Избранное. Проблемы социологии - Георг Зиммель
Шрифт:
Интервал:
Закладка:
Наиболее известная аналогия этому отношению – взаимосвязь (как при последовательном появлении, так и при одновременном сосуществовании{10}) республиканства и тирании, нивелирования и деспотизма. Всякое общественное устройство, характер которого решающим образом определяется аристократией или буржуазией, которое, одним словом, предлагает социальному и политическому сознанию несколько граничащих друг с другом более узких кругов, стремится, как только оно вообще захочет выйти за свои пределы, с одной стороны, к единству под руководством личной власти, с другой стороны, – к социализму с анархическим оттенком, который путем уничтожения всех различий хочет восстановить абсолютное право свободной личности.
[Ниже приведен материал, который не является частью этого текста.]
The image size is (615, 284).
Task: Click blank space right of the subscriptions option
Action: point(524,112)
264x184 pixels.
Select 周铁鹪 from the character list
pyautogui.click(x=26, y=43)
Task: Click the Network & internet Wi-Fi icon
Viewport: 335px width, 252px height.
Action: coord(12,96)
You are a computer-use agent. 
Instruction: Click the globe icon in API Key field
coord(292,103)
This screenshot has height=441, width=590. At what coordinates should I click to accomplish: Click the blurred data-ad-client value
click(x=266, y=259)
Так, политеизм древности с его локализацией действий богов по определенным областям, между которыми существовали многообразные отношения подчиненности и сопряжения, в начале нашего летоисчисления приводил (движение вверх) к монотеизму и (движение вниз) – к атеизму. Так, целью иезуитов, в противоположность аристократической организации церкви, является, с одной стороны, уравнивающая демагогия, с другой – папский абсолютизм. Поэтому, как правило, нивелирование масс является коррелятом деспотизма, и поэтому именно та церковь, которая энергичнее всего объединена стоящей во главе ее личностью, меньше всего дает возможность выдвинуться индивидуальности своих приверженцев и имеет больше всего успеха в деле создания объемлющего весь мир царства, по возможности, нивелирующего личность как таковую.
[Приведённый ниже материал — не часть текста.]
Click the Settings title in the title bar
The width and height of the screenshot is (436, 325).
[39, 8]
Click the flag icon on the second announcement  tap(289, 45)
Итак, эти примеры показывают, что корреляция между индивидуалистской и коллективистской тенденциями, о которой мы говорим, принимает иную форму: расширение круга связано с развитием личности, но не членов самого круга, а с идеей высшей личности, которой как бы передается индивидуальная воля и которая зато – как в другом отношении святые – берет на себя представительство.
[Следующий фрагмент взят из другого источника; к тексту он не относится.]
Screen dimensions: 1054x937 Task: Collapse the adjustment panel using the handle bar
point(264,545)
Развитие, которое берет начало в более узкой группе и ведет одновременно и к индивидуализации, и к усиленной социализации, конечно, не всегда в одинаковой степени должно осуществить и то, и другое. Однако при известных обстоятельствах один элемент может значительно преобладать над другим, так как речь ведь идет не о метафизической гармонии или законе природы, который с внутренней необходимостью связывал бы всякое количество первого с равным количеством второго, но все отношение может быть значимо лишь как очень общее совокупное выражение результата очень сложных и изменчивых исторических условий. Как уже было указано выше, мы встречаем также случаи, когда развитие идет не одновременно в обоих направлениях, но подводит к альтернативе: либо то, либо другое, – и это тем не менее доказывает существующую между ними корреляцию. Очень отчетливо демонстрирует это один из этапов в истории альменды, коллективного владения швейцарских общин. Поскольку альменды перешли во владение отдельных общин, местных и сельских корпораций, постольку в некоторых кантонах (Цюрихе, Сен-Галлене и др.) законодательство в своем отношении к ним имеет теперь тенденцию или разделить их между отдельными членами, или допустить их переход к более крупным земельным общинам, потому что личная и территориальная база этих мельчайших союзов слишком ничтожна, чтобы они могли сделать свое владение действительно плодотворным для общественной жизни.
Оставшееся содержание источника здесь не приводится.